Uses: H20, light, NADP+, ADP

Produces: O2 (waste product), NADPH and ATP (travel to Calvin cycle/light-independent reactions)

Equation of photosynthesis

6 CO₂ + 6 H₂O + light energy → C₆H₁₂O₆ + 6 O₂

(Carbon dioxide + water + light → glucose + oxygen)

Role of H20 in the light independent reactions

Water (H₂O) is split (photolysis), releasing oxygen (O₂), electrons, and protons (H⁺)

Calvin Cycle (dark reactions//light-independent reactions)

Occurs: stroma of the chloroplast

Uses: CO₂, ATP, NADPH

Outputs: G3P (used to form glucose, takes 3 turns to produce 1), ADP + Pi, NADP⁺

Carbon fixation

process of incorporating CO₂ into organic molecules (first step of the Calvin Cycle, catalyzed by the enzyme RuBisCO)

G3P (glyceraldehyde-3-phosphate)

Product of the Calvin Cycle that can be used to make glucose

Stomata

Pores on the leaf surface that allow gas exchange: Co2 INSIDE, O2 OUT

Reduction

PGA is phosphorylated by ATP, forming the intermediate 1,3-biphosphoglycerate.

1,3-BPG is reduced by NADPH (from the light reactions) and loses a phosphate group to form G3P.

Regeneration

1 net G3p from the Reduction phase is produced.
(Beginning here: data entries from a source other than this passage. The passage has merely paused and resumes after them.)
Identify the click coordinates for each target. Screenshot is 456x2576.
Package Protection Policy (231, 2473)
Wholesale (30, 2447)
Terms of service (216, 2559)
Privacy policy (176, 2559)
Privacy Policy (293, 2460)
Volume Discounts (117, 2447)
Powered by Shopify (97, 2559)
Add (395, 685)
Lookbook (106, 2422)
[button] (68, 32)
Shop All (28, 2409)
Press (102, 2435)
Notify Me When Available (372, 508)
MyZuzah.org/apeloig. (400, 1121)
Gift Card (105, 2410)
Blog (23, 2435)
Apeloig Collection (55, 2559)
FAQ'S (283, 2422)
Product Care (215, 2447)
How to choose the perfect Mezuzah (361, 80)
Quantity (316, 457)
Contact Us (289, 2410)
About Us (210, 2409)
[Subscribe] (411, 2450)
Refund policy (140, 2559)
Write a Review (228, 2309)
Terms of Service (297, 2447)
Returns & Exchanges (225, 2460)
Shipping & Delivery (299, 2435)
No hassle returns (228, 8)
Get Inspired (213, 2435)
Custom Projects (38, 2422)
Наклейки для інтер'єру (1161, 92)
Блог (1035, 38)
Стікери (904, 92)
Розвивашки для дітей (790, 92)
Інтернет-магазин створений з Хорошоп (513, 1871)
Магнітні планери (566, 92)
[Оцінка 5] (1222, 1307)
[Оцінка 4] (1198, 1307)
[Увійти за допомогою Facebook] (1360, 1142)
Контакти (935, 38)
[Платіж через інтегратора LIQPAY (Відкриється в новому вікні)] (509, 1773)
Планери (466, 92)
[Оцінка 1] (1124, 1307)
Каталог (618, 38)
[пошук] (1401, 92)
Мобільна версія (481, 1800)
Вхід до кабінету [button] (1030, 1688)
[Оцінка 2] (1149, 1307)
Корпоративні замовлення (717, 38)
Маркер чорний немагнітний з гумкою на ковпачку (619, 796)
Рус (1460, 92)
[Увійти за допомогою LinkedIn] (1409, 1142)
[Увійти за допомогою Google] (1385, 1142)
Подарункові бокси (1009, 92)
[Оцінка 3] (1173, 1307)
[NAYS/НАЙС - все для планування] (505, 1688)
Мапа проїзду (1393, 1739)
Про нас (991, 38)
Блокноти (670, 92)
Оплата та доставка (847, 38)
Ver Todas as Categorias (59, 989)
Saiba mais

ATP is used to convert the remaining five 3-carbon G3P’s back into three 5-carbon RuBP molecules to begin the cycle again.

Photorespiration

Wasteful pathway that occurs when Calvin Cycle enzyme (RuBisCo) reacts with oxygen rather than carbon dioxide.

Does no good for the plant, but it happens because of the differing Co2 and O2 levels or when temperature increases.